Une équipe diversifiée
Fin juin, une cérémonie organisée à Aqaba a marqué le début effectif de la mission scientifique et la participation de la Jordanie.
Le 13 juillet, un ancien voilier dragueur de mines construit à Brême pendant la Seconde Guerre mondiale partira d’Aqaba. Sa mission, cependant, est bien différente de celle pour laquelle il a été fabriqué. Ce n’est pas la marine allemande, mais une équipe internationale de scientifiques qui sera à bord.
Le navire, rebaptisé «Fleur de Passion», est la base logistique du TRSC. Il permettra d’étudier les super-coraux du golfe d’Aqaba, mais pas seulement. Le projet vise également à semer les graines de la collaboration transnationale dans la région et à établir un réseau de formation pour les jeunes scientifiques.
Quatre expéditions de trois mois sont actuellement prévues pendant la période la plus chaude (juillet-septembre), une fois par an jusqu’en 2024. Le premier équipage sera composé de chercheurs de Suisse, de France, d’Israël, du Royaume-Uni et du Soudan.
Sans précédent
Concrètement, les chercheurs effectueront des analyses génétiques des coraux, détermineront leur résilience thermique et analyseront la qualité de l’eau dans toute la mer Rouge (présence de microplastiques, de métaux et d’autres polluants organiques).

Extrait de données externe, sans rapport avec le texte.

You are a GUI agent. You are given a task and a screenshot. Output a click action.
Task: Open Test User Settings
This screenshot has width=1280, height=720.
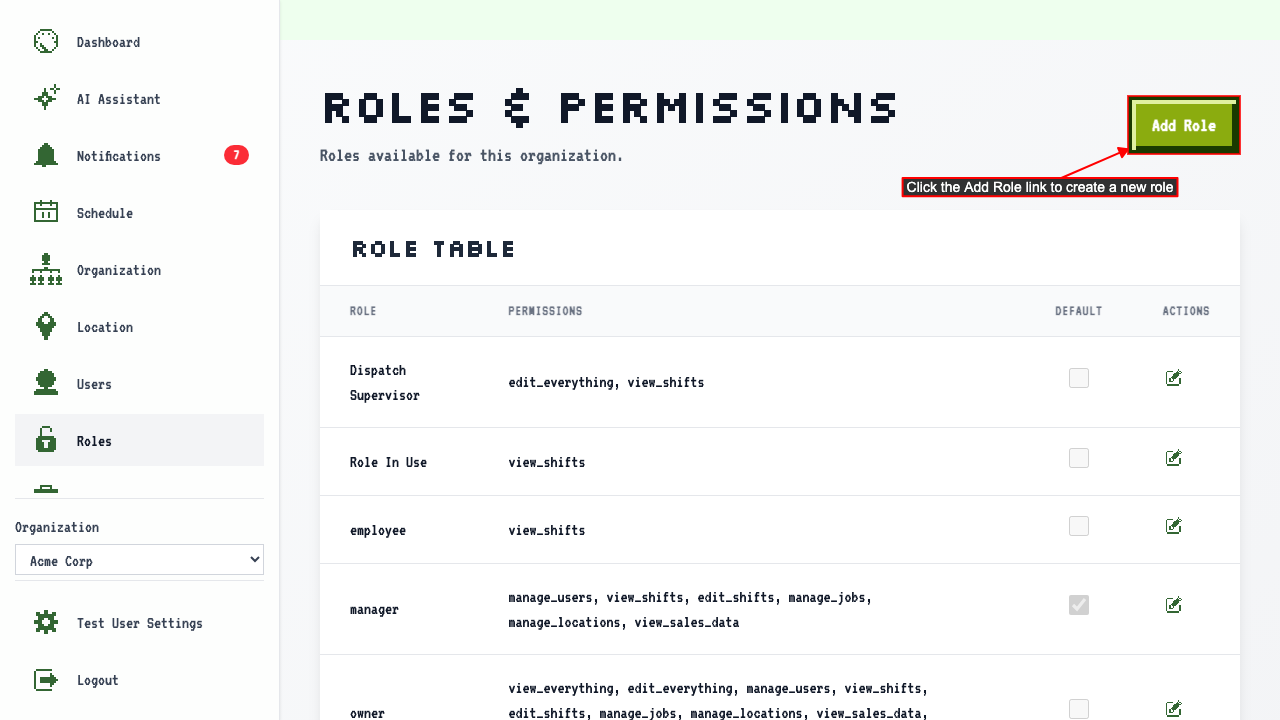click(x=139, y=623)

L’ampleur du projet est sans précédent. Les études menées dans la région jusqu’à présent se sont limitées à l’analyse de très petites zones avec des méthodologies différentes, donc difficilement comparables.

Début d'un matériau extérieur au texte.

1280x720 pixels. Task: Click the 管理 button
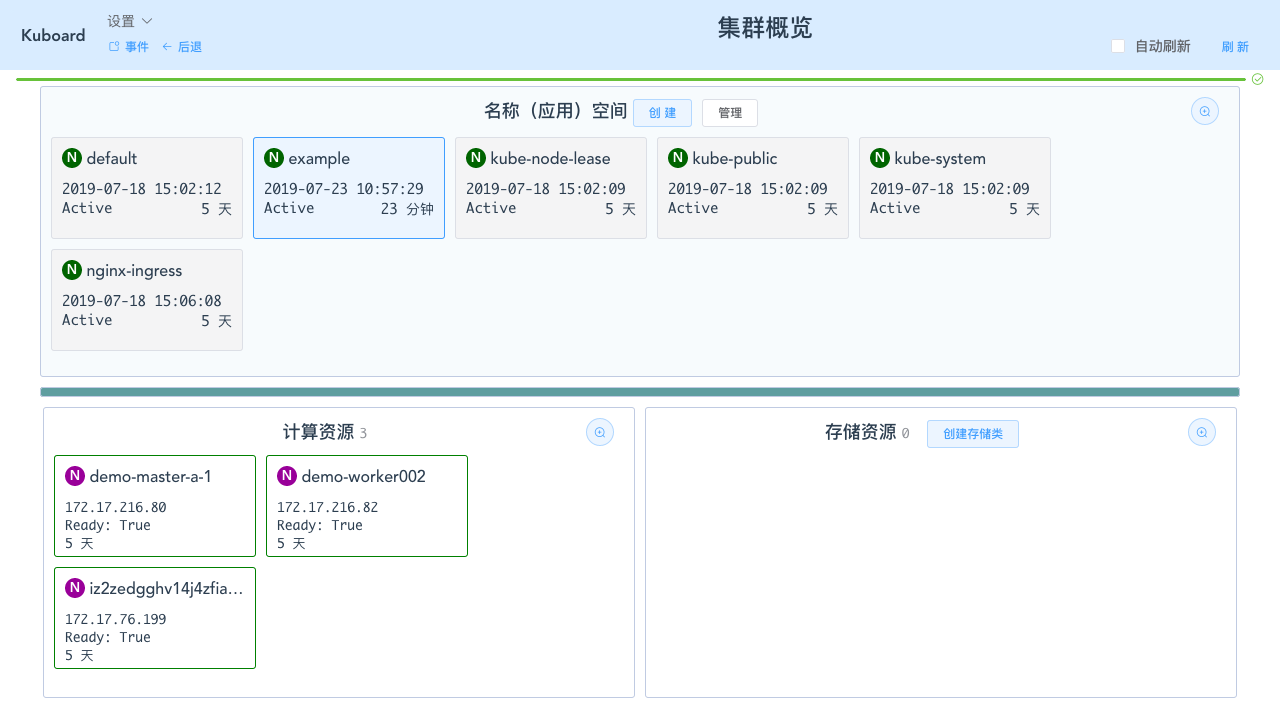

L’ambition du TRSC est de générer un ensemble de données cohérent qui puisse servir de norme de référence pour les études futures sur l’écosystème de la mer Rouge. En effet, les résultats seront mis à la disposition de la communauté scientifique et pourront être utilisés pour évaluer l’impact environnemental de projets futurs ou en cours dans la région.
«La mer Rouge est petite et le golfe d’Aqaba est encore plus petit. Toute forme de pollution se propagerait rapidement, sans tenir compte des frontières nationales, et tuerait les coraux sans distinction», avertit le professeur Anders Meibom. Il ajoute: «Les coraux d’Aqaba représentent la dernière chance pour l’humanité de préserver les récifs coralliens pour les générations futures, mais cela nécessite un effort stratégique au niveau régional et transnational.»
En bref, il n’est peut-être pas trop tard pour Nick le polype. Ses congénères de la mer Rouge pourraient fournir des informations précieuses pour que les grands récifs coralliens ne soient pas qu’un souvenir. Il faut cependant les protéger contre la pollution et la destruction. Si nos arrière-petits-enfants peuvent encore admirer ce spectacle de la nature, la diplomatie suisse pourrait bien y être pour quelque chose.